The initial resulting score from GTMetrix was -

 UpGroup Performance Statistics Before

On average it took the sites homepage 4.3 seconds to download and have a time to first byte at a very slow average of 2.4 seconds so was lots of room for improvement.

In the review I noted that to improve the pages download speed and time there was oppurtunity to reduce HTTP requests, make the CSS and JavaScript filesizes smaller, removing anything that’s no longer needed and optimising the images used.

Asset location and HTTP requests

Looking at the HTML the JavaScript was being called at the top of the page. This was blocking the rest of the page from being loaded (the HTML at minimum) whilst the JavaScript had downloaded and run.
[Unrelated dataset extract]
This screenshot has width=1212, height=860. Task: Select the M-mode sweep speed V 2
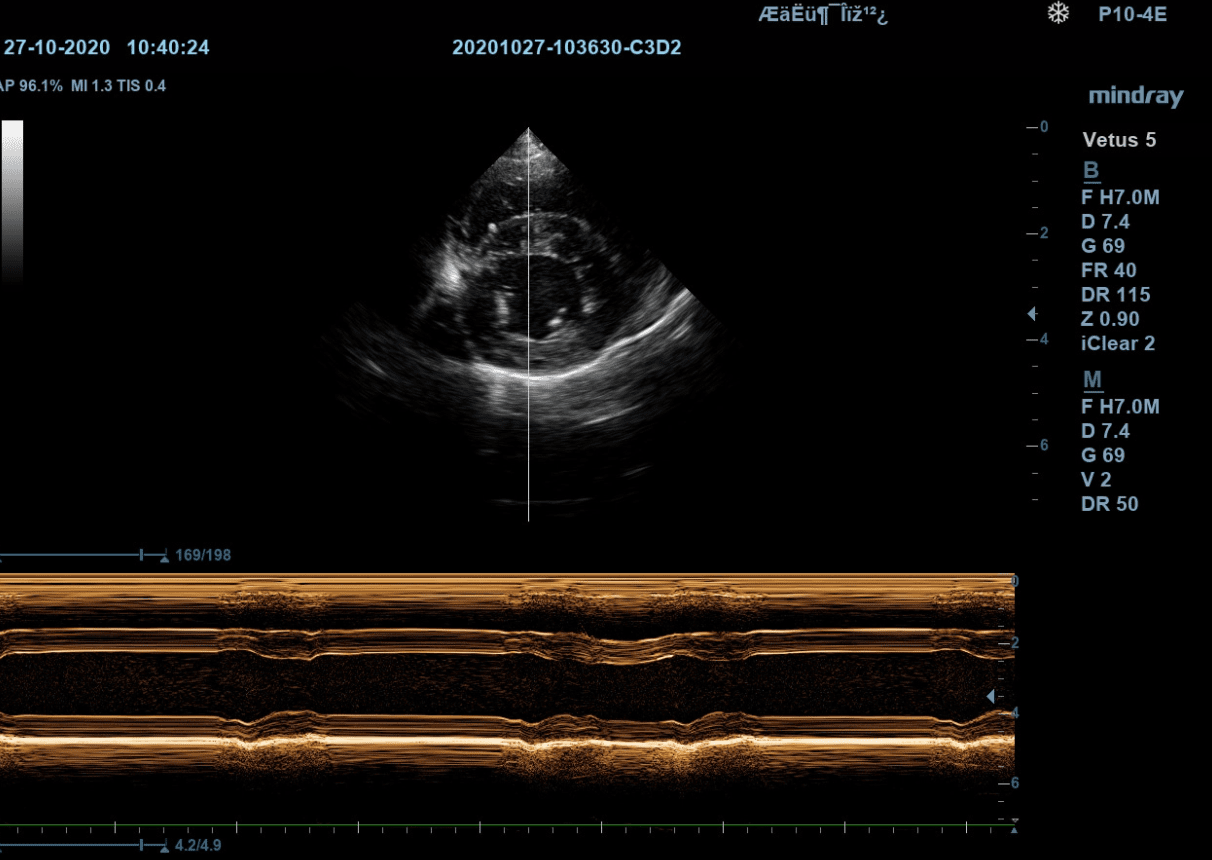click(1096, 479)
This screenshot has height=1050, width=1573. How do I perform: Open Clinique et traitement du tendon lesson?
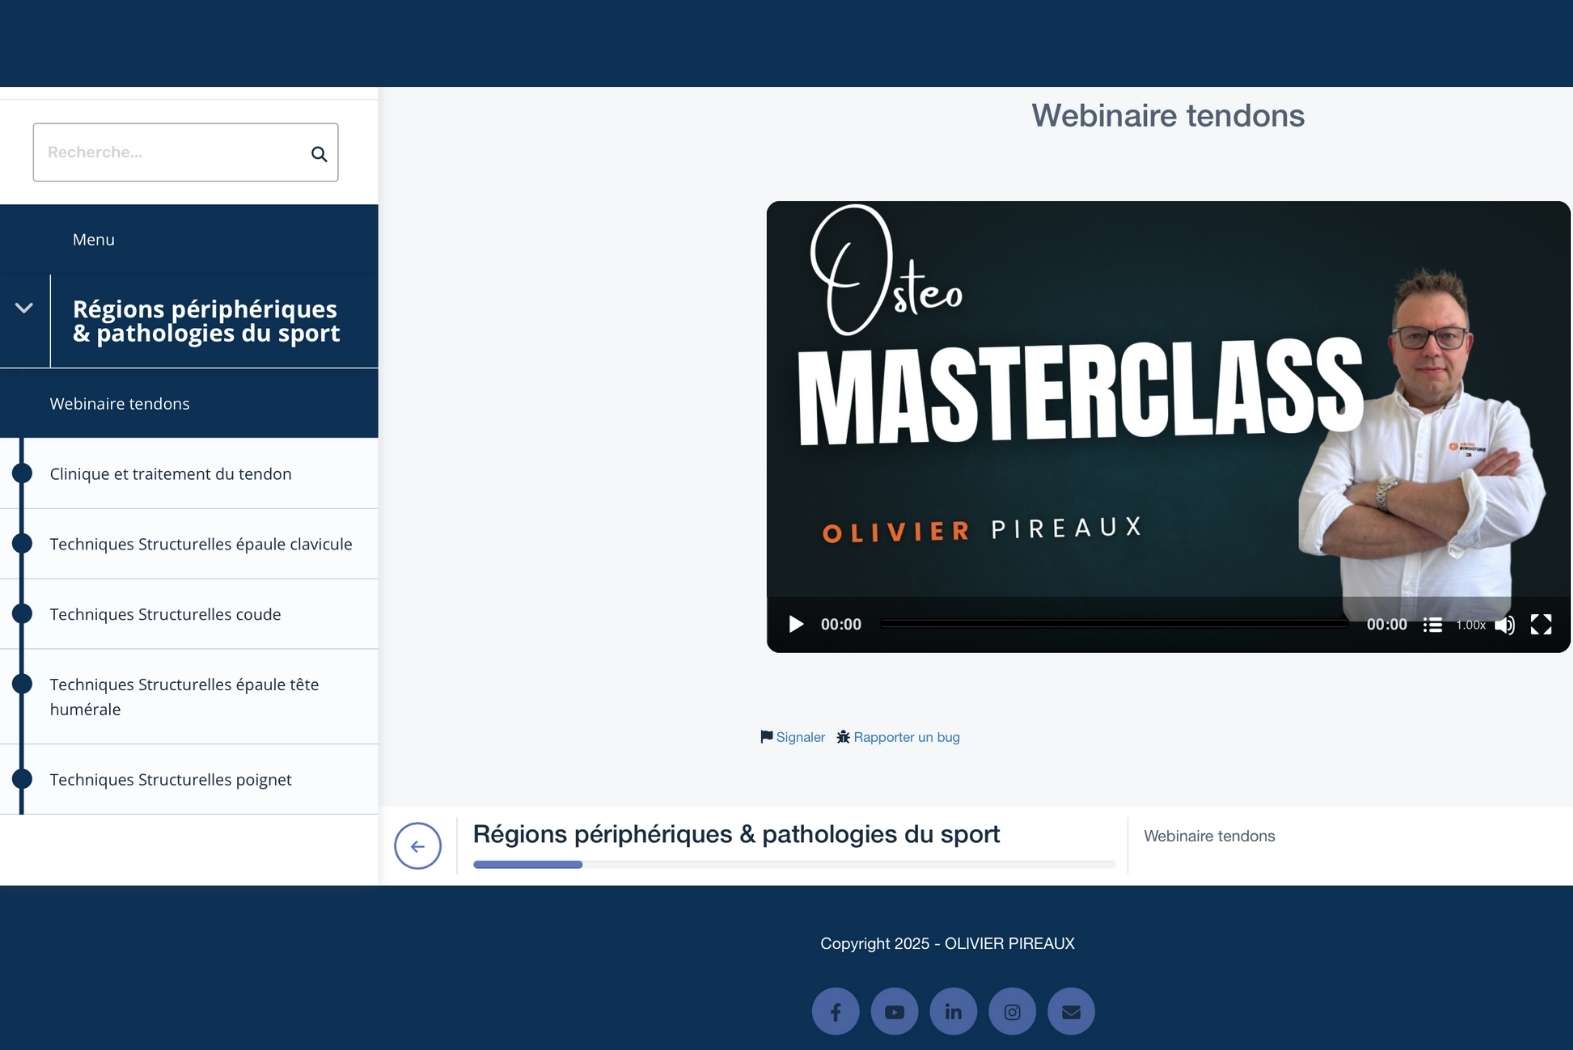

There were also 5 separate JavaScript files being called as well as 3 different CSS files being called on the page. Concatenating these into fewer HTTP requests would mean the site isn’t having to connect to the server more times than it needs to to load the page.
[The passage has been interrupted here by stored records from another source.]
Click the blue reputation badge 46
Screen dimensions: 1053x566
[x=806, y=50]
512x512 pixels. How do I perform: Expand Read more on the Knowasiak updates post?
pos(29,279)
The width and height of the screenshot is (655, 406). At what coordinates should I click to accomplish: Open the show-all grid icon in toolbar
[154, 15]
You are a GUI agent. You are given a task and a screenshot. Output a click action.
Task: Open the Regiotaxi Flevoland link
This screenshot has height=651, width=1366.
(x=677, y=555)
Duplication of file requests

Going through the page I noticed there were two calls to the favicon.ico and also two calls to the Google Analytics code. Removing these reduced two unneeded HTTP request. A nice and simple quick win.

Minify & GZip

With the JavaScript and CSS now taking fewer HTTP request to get to the browser it was time to look out squashing every byte out to make them as small as possible.

To that end minifying both the CSS and JS files gave a saving of around 80kb on the total page weight.

I also edited the .htaccess file to GZip the JavaScript and CSS files to reduce the file sizes a little bit more too.

Image Optimisation

The site has a logo and two social icons in the header, on the homepage there is a black and white image of a man hold the company ident as well as 20 logos from companies that The Up Group has worked with. I used ImageOptim to squeeze the file size of the site logo, icons and ‘man’ as well as the group of logos used.

For the logos I also put them into one image sprite sheet and used CSS to save 19 separate HTTP requests for the page.

Caching

Once all these were done I went back to the .htaccess file to extend the caching period of the files so that the browser would keep them in the hope the next time the visitor goes to the site they wouldn’t have to download everything all over again.

Improvements

In doing all these things above I then ran the site through the tests above again and found that there was a significant improvement. Both the download time and the time to first byte were improved as were the scores -

UpGroup Site Performance After

I don’t think that’s a bad effort for around a days work. I also gave the sites homepage a facelift, but I’ll keep that for another blogpost.

UpGroup Redesign

 

(note: the site has had a complete redesign by others since I did this work. The results may vary differently if you tested now).